Всем привет! :{
Мы очень рады пригласить Вас поучаствовать в очередном Codeforces Round #173, который был подготовлен A.K.Goharshady, LGM и мной (havaliza). Я хочу традиционно поблагодарить Gerald, MikeMirzayanov и Delinur за помощь в подготовке раунда. Также большое спасибо dani1373, hhoomn, mruxim, MMJ и xorfire. Они тестировали задачи и в целом очень сильно нам помогли.
Кстати, сегодня день рождения у LGM's, а вчера был у gpac's. Давайте поздравим с днем рождения этих ребят! ^.^
Я надеюсь вам понравится сегодняшний раунд, и вы получите от него много фана! :)
Happy Birthday!!!
ALL say HappyBirthday No one ask for score distribution :D
Hi. And tomorrow is my birthday. Hope to have a good contest to enjoy my birthday much more. :D
And Happy Birthday you guys. Glad to know it.
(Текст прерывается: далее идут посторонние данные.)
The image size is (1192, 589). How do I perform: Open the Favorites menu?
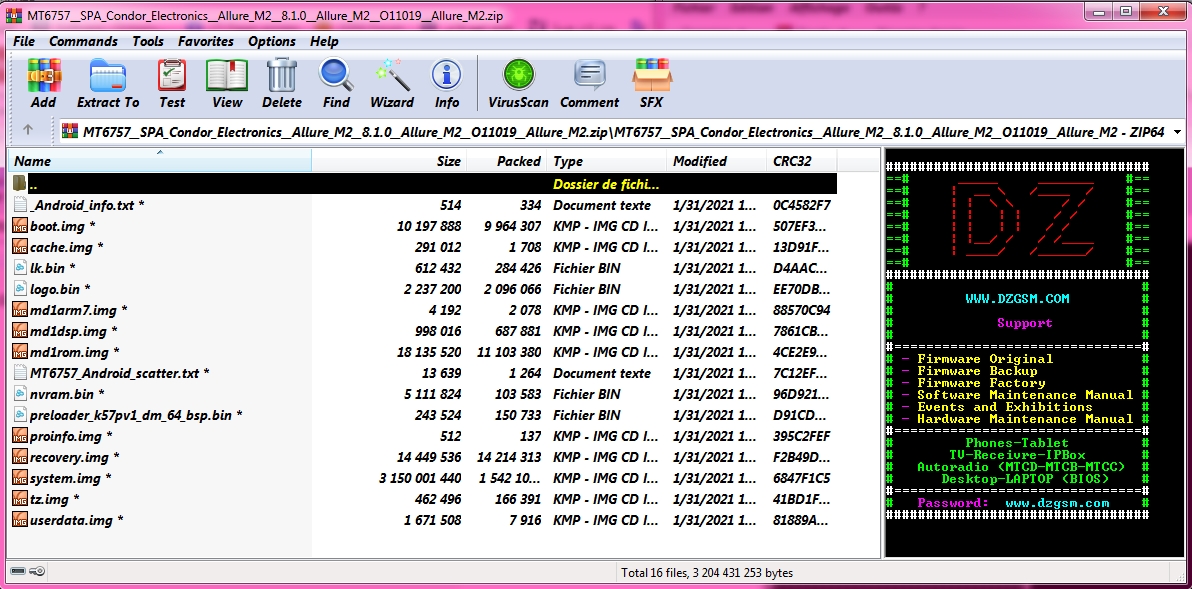tap(206, 41)
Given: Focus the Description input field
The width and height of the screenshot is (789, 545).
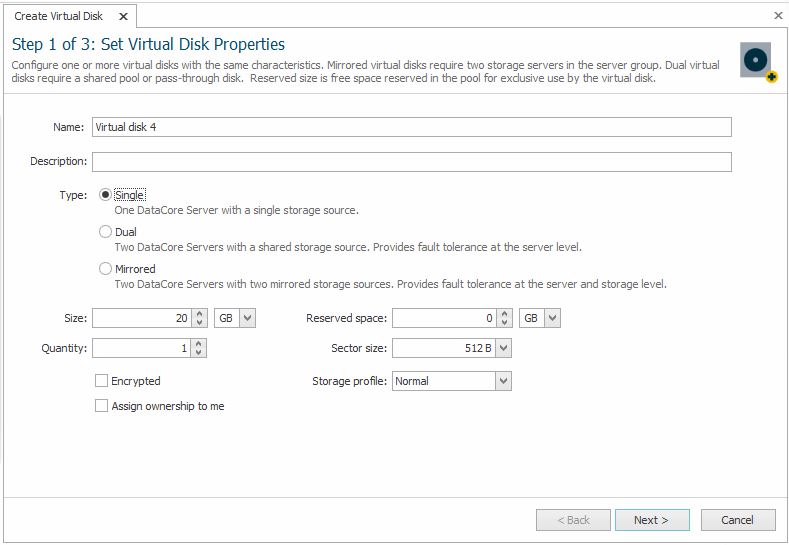Looking at the screenshot, I should pos(411,161).
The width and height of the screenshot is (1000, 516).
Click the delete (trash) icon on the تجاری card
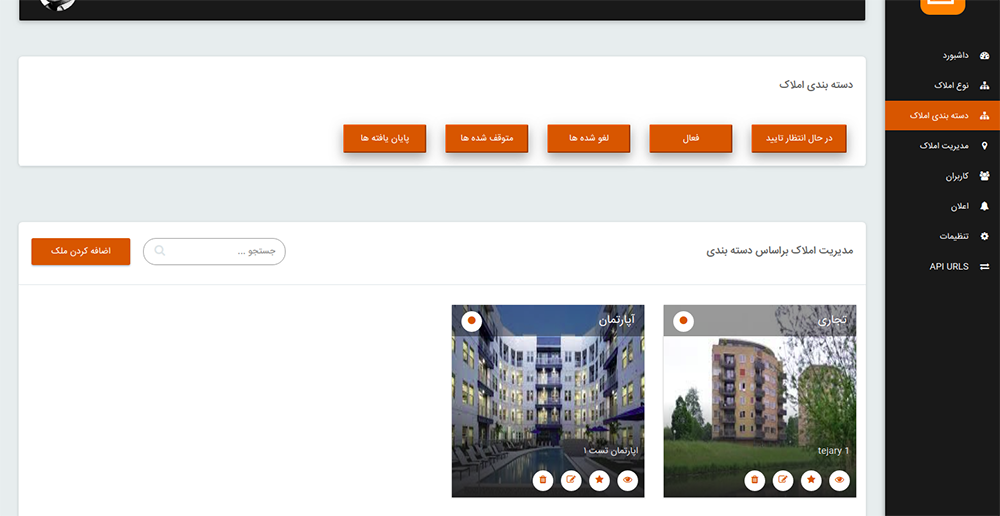click(x=755, y=481)
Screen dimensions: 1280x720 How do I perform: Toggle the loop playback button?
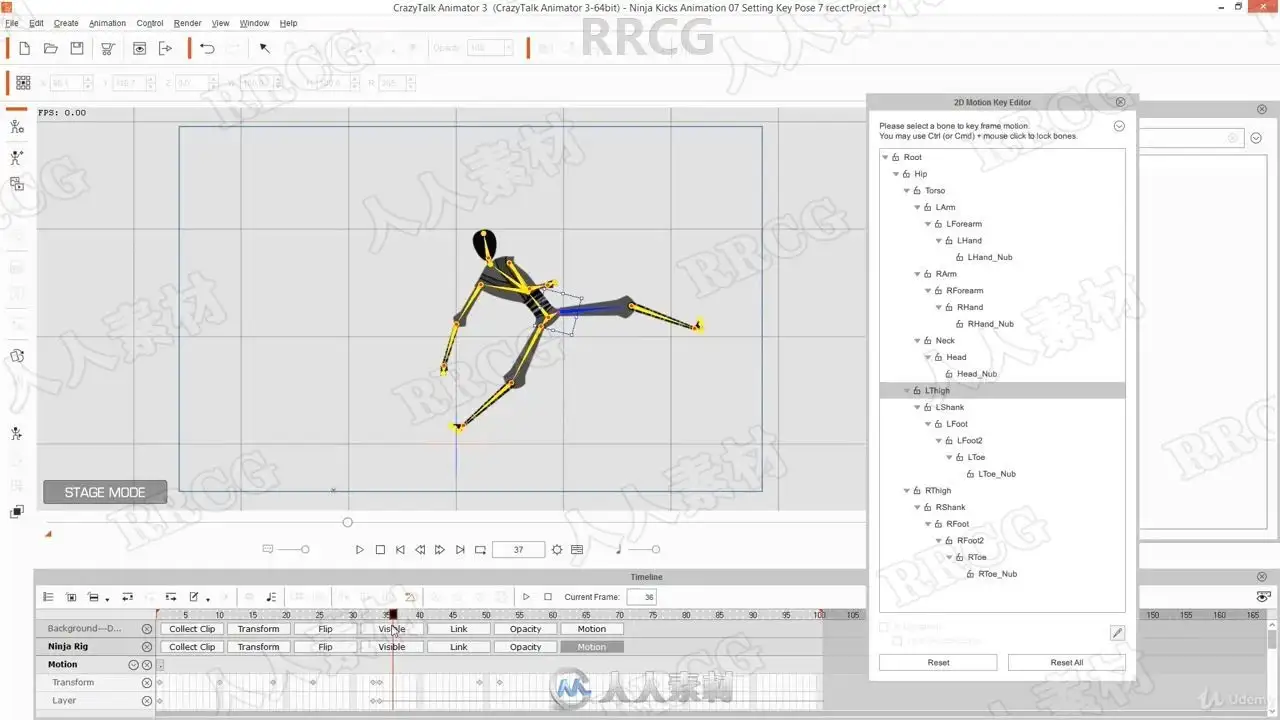pyautogui.click(x=480, y=550)
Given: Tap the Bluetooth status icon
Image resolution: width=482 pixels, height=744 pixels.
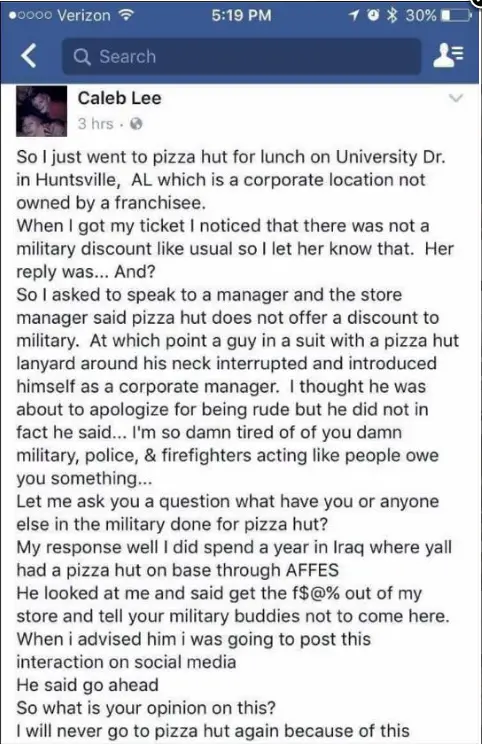Looking at the screenshot, I should pyautogui.click(x=392, y=15).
Wish you bests in whole LIFE.
HF & GL!
I want to participate,but I'm too tired:(
Happy birthday to you guys(LGM,gpac,S.HASHEMI)!!! ^.^ and also Congratulations to havaliza,keivan,fab,dani1373 ,because of being selected for IOI team of IRAN for next year!!! hope you win 4 gold medals for IRAN!!!
Thanks a lot. :D Wish you bests.
Your prev contest was great! (at least for me!) I hope it will be like the prev! How is score distribution?
I was surprised a lot! thank you havaliza :)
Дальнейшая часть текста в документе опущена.